Reclaim hit Blu-Ray on November 18 from Lionsgate.
I am a very tolerant person. But there is one thing I cannot abide and that is stupidity. Oh and people walking extremely slowly on the pavement. MOVE ALONG! We have places to be, people. Anyway, back to the stupidity. Reclaim tells of some rather stupid people, who do a stupid thing, compound it with yet more stupid things and yet the film clings to the hope we, the audience connect with them and feel sympathy for them. Nope, not happening.
THE MOVIEReclaiming is apparently the new scam trend in many countries, couples desperately wanting a child are deceived with a fake business and website promising overseas adoptions. They charge the fees, slap on some more for “unforeseen difficulties”, a little more to speed up passport processing and then vanish, leaving the couple with nothing. Reclaim tells of two such people who fall for the scam, after 2 days with their “daughter” in Haiti, she is snatched away to begin the cycle anew, but instead of cutting their losses, push on to try and get her back and find themselves deeper in trouble than before.
Basically, it is a circle of stupidity, one idiotic act begets another. I can sympathize with the yearning for a child but not the blind stumbling of two people through so many levels of stupidity this film entails; warning sign after warning sign not being enough to alert even one of the pair. The writing is sloppy and lazy tropes are wheeled out to try and engage the viewer. This includes cheap emotional flashbacks to try and endear you to the family or shoehorning in absurd action sequences towards the end to imbue excitement. The flaws in the scheme itself exasperate, inconsistent plot holes including the little girl being reused in several of these schemes who has nothing to say for herself about the plot or her situation, the tactics of the abductors as well as the idiocy of any couple who fall into such a trap. It all adds up to a frustrating experience.
Ryan Phillipe and Rachelle Lefevre strive with the clunky material but often are left in ludicrous situations with overly scripted spiels. John Cusack fares as poorly having to crank up the ham levels to try and make an impact but his bad guy of the piece is ultimately destined to go down as one of his questionable movie choices.
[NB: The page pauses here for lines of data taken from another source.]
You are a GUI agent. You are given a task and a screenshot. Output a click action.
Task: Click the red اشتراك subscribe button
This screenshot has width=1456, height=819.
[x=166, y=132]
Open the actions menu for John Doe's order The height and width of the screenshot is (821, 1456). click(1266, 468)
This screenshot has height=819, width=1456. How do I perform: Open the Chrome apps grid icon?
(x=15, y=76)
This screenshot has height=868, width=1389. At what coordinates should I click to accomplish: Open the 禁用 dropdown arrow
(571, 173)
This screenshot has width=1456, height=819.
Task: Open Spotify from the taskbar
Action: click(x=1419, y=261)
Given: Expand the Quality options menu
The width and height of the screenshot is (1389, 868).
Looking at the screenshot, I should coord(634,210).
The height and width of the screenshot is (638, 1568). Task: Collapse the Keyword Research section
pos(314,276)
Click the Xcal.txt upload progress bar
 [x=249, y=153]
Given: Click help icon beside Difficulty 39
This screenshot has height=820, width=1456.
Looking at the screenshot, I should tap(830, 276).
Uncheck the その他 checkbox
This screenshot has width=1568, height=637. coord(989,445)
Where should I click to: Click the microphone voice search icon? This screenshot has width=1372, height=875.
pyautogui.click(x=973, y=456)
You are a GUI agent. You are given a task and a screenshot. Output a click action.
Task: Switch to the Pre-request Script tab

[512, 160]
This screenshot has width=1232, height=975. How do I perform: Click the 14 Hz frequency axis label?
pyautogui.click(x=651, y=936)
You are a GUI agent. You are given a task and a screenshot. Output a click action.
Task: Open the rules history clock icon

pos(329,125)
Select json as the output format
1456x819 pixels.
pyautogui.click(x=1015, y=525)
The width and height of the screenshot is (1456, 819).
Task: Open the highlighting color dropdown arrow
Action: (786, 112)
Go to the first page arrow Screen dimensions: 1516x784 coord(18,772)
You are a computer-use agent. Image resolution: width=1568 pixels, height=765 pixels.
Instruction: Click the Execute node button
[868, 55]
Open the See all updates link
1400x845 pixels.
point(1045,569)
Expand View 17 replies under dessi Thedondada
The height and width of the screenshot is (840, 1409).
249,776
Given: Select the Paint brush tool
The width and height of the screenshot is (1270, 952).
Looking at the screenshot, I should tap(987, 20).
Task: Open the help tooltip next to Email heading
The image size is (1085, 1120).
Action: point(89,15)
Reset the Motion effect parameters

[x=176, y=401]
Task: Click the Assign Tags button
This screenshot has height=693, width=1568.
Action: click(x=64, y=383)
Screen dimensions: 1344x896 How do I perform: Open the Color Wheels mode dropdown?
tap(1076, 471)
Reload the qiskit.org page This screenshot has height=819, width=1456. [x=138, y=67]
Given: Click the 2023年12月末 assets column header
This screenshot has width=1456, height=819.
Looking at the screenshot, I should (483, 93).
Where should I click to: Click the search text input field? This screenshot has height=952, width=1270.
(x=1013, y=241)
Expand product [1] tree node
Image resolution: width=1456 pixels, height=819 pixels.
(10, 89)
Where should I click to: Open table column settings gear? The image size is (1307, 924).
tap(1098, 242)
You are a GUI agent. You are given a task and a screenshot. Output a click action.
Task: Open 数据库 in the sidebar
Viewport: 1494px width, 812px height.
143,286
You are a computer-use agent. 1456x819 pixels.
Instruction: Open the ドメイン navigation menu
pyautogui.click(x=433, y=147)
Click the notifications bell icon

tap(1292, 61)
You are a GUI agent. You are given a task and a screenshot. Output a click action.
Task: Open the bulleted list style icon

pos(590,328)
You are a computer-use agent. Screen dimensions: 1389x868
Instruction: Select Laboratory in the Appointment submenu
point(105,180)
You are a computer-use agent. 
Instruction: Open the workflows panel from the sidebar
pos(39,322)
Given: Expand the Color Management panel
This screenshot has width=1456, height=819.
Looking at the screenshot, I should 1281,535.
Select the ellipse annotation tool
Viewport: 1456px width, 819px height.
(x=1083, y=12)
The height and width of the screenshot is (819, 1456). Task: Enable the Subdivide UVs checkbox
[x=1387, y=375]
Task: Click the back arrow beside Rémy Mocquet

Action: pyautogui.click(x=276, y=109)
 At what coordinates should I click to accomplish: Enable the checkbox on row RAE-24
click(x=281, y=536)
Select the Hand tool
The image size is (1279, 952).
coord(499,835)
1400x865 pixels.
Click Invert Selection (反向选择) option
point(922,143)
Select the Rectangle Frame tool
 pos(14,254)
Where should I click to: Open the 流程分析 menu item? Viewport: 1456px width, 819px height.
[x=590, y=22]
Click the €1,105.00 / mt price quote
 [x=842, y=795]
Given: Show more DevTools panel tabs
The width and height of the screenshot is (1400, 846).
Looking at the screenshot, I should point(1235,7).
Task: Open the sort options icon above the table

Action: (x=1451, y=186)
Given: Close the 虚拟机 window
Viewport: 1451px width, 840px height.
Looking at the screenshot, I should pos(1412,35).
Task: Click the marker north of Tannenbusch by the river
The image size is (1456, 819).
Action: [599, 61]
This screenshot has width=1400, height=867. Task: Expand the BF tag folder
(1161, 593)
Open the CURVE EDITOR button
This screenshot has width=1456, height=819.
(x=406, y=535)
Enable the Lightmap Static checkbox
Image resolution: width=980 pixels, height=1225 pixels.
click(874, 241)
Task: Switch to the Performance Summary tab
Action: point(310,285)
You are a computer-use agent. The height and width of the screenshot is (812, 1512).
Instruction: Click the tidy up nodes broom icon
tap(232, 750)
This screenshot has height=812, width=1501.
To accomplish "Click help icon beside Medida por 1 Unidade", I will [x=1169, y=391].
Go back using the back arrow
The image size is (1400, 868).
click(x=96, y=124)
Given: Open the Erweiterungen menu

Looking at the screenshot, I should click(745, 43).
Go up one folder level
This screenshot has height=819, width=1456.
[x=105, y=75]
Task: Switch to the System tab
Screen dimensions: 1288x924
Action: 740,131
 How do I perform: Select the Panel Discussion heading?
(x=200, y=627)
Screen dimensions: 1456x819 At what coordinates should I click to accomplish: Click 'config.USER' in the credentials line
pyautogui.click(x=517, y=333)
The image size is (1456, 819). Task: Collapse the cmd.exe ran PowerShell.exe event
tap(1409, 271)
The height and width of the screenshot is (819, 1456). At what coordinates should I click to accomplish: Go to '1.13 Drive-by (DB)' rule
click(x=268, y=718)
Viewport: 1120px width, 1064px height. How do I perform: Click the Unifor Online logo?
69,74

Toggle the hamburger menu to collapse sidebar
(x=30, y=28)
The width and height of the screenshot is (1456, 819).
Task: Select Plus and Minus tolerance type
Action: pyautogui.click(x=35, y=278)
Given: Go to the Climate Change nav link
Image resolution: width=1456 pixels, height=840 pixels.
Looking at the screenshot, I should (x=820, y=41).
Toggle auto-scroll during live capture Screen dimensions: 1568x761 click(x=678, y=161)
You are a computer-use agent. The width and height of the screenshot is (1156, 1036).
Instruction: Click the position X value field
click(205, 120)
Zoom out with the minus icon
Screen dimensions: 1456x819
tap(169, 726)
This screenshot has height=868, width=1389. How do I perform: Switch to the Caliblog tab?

It is a initial premise befitting a low budget lifetime movie of the week and tacked onto it is a laughable action sequence, pitiful special effects (including fire that wouldn’t look out of place on the Sega Genesis) and a smattering of “stars”.
What compounds everything is how the film ends with a coda speaking to the plight of these children used as pawns in such a scheme. A jarring end inconsistent in tone and one that frankly I found offensive. There was perhaps something more emotional and genuine to be told here, not a story that required the suspension of belief as to base human sense and the use of old tropes to try and inject some action and suspense. Reclaim is simply cheap tricks slathered onto emotionally unengaged writing about a subject that should be treated with more respect.
THE PACKAGE
Transfer quality is fine but the general look of the film is rather cheap. Cheap special effects and what looks like stock footage underline this.
Extras-wise, there is an audio commentary with Director Alan White and a Behind the Scenes doc, a number of deleted and extended scenes and a host of interviews with the cast. Its surprisingly well stuffed considering the feature is such a hollow exercise.
THE BOTTOM LINE
There is a interesting story to tell about this topic but this is not it. Tired old tropes do nothing to elevate or conceal the lazy writing and structure of the film. I want to Reclaim the 96 minutes I spent watching this frustrating endeavor.